The Supreme Court of Canada has decided not to consider an appeal from Newfoundland and Labrador’s attorney general to review the Anne Norris case.
In 2018, a 12-person jury found Norris not criminally responsible in the death of Marcel Reardon, whom she admitted to killing by striking him repeatedly in the head with a hammer.
The Crown had filed an application to the Court of Appeal of Newfoundland and Labrador earlier this year to request a new trial, but that appeal was rejected in a unanimous decision.
The attorney general then filed an appeal to the country’s top court.
But the Supreme Court of Canada has dismissed the appeal application. The court does not release its reasoning for decisions on whether or not to hear an appeal.

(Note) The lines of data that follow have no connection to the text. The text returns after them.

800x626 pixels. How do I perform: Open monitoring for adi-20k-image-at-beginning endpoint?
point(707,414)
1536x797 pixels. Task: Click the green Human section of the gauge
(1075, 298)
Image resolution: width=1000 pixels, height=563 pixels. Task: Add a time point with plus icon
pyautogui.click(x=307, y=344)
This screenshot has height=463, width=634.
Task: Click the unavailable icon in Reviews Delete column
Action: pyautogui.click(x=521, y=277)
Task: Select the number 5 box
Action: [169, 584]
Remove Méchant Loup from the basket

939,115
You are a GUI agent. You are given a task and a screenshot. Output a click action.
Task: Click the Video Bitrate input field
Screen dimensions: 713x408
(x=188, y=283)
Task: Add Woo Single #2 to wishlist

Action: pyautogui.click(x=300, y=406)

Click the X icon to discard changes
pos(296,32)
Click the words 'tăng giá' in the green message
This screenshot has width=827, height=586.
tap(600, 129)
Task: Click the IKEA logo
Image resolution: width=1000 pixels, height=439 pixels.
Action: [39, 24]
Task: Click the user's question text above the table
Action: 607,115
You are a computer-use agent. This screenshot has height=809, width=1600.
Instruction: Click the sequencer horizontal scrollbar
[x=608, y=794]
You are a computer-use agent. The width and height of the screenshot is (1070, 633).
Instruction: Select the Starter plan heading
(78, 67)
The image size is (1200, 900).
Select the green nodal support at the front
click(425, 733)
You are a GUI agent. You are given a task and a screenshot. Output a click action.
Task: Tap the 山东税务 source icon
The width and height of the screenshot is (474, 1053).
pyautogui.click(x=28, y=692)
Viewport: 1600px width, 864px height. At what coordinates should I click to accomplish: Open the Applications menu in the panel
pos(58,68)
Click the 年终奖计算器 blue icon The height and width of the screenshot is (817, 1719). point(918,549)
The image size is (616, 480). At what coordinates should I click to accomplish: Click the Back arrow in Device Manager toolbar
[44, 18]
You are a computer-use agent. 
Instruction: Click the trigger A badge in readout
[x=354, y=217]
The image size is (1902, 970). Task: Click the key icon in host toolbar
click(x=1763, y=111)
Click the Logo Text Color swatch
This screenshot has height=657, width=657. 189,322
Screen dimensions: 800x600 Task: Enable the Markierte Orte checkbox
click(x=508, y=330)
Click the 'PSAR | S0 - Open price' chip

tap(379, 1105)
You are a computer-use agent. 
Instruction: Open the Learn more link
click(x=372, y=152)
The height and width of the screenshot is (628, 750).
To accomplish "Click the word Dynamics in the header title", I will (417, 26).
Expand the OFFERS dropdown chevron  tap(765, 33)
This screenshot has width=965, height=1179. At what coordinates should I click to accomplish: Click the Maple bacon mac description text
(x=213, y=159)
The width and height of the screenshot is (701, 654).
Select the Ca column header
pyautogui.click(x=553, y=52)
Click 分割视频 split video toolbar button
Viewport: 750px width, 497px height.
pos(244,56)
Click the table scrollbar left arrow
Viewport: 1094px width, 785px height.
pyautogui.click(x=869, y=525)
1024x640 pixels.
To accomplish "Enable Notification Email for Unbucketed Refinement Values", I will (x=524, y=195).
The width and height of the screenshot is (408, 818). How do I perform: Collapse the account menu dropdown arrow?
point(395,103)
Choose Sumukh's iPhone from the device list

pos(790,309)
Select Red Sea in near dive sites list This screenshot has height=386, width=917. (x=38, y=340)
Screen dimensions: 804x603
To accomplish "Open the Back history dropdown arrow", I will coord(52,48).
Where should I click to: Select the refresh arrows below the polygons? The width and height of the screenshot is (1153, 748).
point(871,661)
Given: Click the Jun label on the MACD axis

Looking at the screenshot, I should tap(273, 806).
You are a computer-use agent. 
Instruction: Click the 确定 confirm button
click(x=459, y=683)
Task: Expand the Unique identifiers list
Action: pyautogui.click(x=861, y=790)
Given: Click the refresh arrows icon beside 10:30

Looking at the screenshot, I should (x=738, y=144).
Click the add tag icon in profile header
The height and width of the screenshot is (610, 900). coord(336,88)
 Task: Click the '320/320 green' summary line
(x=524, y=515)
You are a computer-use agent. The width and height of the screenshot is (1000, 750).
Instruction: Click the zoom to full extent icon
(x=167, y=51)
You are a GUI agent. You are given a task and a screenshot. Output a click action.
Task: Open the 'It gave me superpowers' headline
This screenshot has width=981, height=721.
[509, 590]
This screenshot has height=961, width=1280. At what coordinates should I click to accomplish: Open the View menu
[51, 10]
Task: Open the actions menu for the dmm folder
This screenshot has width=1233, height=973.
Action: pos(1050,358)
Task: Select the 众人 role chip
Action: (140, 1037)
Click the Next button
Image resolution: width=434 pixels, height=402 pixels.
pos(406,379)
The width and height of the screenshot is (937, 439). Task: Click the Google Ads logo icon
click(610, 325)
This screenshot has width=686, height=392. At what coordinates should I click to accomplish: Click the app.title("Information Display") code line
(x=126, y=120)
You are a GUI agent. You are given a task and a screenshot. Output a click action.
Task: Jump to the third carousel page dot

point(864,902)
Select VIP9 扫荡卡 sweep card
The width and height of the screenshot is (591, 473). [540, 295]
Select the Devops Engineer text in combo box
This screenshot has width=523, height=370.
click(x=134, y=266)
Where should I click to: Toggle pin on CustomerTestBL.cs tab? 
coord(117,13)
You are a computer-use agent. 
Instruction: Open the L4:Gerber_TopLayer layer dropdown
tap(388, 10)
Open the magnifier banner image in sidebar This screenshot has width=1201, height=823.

On the first day of the four-week trial in St. John’s in 2018, Norris admitted to bludgeoning Reardon, 46, repeatedly in the head with a hammer, as well as placing his body under the steps of her St. John’s apartment building, and then later disposing of the hammer by putting it in a backpack and throwing the bag into the harbour.
The backpack with bloodied clothes and the hammer were found days later.
Norris’s defence argued she was not criminally responsible, and much of her four-week trial was spent outlining her history of mental illness.
The Crown’s argument was that she knew what she had done was wrong, and understood the consequences of her actions.
Jurors returned a unanimous decision of not criminally responsible after days of deliberation. Norris, 32, was placed in psychiatric care, to be released at the discretion of the review board.